BEGIN
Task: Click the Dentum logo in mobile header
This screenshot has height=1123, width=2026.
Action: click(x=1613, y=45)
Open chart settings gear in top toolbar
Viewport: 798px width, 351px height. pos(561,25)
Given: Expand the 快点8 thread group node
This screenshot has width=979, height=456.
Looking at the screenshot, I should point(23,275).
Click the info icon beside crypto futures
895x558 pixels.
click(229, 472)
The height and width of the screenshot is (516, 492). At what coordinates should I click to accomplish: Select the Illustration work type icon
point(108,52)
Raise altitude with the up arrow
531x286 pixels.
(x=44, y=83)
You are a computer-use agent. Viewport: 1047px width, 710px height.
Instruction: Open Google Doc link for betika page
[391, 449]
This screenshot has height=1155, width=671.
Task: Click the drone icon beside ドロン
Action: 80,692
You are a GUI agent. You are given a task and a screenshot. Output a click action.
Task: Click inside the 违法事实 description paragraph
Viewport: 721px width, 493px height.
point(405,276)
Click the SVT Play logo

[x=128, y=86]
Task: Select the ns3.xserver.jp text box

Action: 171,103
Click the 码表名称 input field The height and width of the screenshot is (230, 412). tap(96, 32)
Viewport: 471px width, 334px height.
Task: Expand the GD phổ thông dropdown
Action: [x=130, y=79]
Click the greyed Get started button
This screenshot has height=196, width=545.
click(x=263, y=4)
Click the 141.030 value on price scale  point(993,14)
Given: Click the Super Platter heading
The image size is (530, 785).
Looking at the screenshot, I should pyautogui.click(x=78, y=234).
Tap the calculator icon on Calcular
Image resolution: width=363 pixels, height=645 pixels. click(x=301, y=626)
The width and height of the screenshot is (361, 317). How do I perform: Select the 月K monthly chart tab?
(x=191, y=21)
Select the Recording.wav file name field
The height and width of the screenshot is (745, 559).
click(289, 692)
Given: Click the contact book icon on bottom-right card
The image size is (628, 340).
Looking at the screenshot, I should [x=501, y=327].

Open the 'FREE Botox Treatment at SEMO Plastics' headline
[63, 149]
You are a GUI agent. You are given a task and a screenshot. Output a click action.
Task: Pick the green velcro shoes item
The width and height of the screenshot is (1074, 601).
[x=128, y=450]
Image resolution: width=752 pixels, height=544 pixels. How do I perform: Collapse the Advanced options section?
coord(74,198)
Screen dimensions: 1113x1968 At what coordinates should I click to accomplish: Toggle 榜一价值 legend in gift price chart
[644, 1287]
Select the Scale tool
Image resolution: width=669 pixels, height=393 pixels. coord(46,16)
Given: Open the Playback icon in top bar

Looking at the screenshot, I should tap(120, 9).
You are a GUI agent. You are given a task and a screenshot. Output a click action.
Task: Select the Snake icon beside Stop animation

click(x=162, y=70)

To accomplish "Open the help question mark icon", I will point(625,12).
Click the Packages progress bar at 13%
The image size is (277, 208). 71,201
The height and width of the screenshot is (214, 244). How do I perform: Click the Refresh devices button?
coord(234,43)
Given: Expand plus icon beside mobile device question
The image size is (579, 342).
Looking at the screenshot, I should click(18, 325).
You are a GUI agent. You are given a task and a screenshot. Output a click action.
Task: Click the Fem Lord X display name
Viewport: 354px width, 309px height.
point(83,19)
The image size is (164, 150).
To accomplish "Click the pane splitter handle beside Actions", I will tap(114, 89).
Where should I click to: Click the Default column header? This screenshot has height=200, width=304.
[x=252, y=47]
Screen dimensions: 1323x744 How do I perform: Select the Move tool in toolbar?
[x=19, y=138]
END
--- WHAT YOU SHOULD DO ---
Transcribe the entries above so that nothing in them differs from the original.

--- SOLVED PROBLEM ---
Task: Click the Dentum logo in mobile header
This screenshot has height=1123, width=2026.
Action: click(x=1613, y=45)
Open chart settings gear in top toolbar
Viewport: 798px width, 351px height. pos(561,25)
Given: Expand the 快点8 thread group node
This screenshot has width=979, height=456.
Looking at the screenshot, I should point(23,275).
Click the info icon beside crypto futures
895x558 pixels.
click(229, 472)
The height and width of the screenshot is (516, 492). At what coordinates should I click to accomplish: Select the Illustration work type icon
point(108,52)
Raise altitude with the up arrow
531x286 pixels.
(x=44, y=83)
You are a computer-use agent. Viewport: 1047px width, 710px height.
Instruction: Open Google Doc link for betika page
[391, 449]
This screenshot has height=1155, width=671.
Task: Click the drone icon beside ドロン
Action: 80,692
You are a GUI agent. You are given a task and a screenshot. Output a click action.
Task: Click inside the 违法事实 description paragraph
Viewport: 721px width, 493px height.
point(405,276)
Click the SVT Play logo

[x=128, y=86]
Task: Select the ns3.xserver.jp text box

Action: 171,103
Click the 码表名称 input field The height and width of the screenshot is (230, 412). tap(96, 32)
Viewport: 471px width, 334px height.
Task: Expand the GD phổ thông dropdown
Action: [x=130, y=79]
Click the greyed Get started button
This screenshot has height=196, width=545.
click(x=263, y=4)
Click the 141.030 value on price scale  point(993,14)
Given: Click the Super Platter heading
The image size is (530, 785).
Looking at the screenshot, I should pyautogui.click(x=78, y=234).
Tap the calculator icon on Calcular
Image resolution: width=363 pixels, height=645 pixels. click(x=301, y=626)
The width and height of the screenshot is (361, 317). How do I perform: Select the 月K monthly chart tab?
(x=191, y=21)
Select the Recording.wav file name field
The height and width of the screenshot is (745, 559).
click(289, 692)
Given: Click the contact book icon on bottom-right card
The image size is (628, 340).
Looking at the screenshot, I should [x=501, y=327].

Open the 'FREE Botox Treatment at SEMO Plastics' headline
[63, 149]
You are a GUI agent. You are given a task and a screenshot. Output a click action.
Task: Pick the green velcro shoes item
The width and height of the screenshot is (1074, 601).
[x=128, y=450]
Image resolution: width=752 pixels, height=544 pixels. How do I perform: Collapse the Advanced options section?
coord(74,198)
Screen dimensions: 1113x1968 At what coordinates should I click to accomplish: Toggle 榜一价值 legend in gift price chart
[644, 1287]
Select the Scale tool
Image resolution: width=669 pixels, height=393 pixels. coord(46,16)
Given: Open the Playback icon in top bar

Looking at the screenshot, I should tap(120, 9).
You are a GUI agent. You are given a task and a screenshot. Output a click action.
Task: Select the Snake icon beside Stop animation

click(x=162, y=70)

To accomplish "Open the help question mark icon", I will point(625,12).
Click the Packages progress bar at 13%
The image size is (277, 208). 71,201
The height and width of the screenshot is (214, 244). How do I perform: Click the Refresh devices button?
coord(234,43)
Given: Expand plus icon beside mobile device question
The image size is (579, 342).
Looking at the screenshot, I should click(18, 325).
You are a GUI agent. You are given a task and a screenshot. Output a click action.
Task: Click the Fem Lord X display name
Viewport: 354px width, 309px height.
point(83,19)
The image size is (164, 150).
To accomplish "Click the pane splitter handle beside Actions", I will tap(114, 89).
Where should I click to: Click the Default column header? This screenshot has height=200, width=304.
[x=252, y=47]
Screen dimensions: 1323x744 How do I perform: Select the Move tool in toolbar?
[x=19, y=138]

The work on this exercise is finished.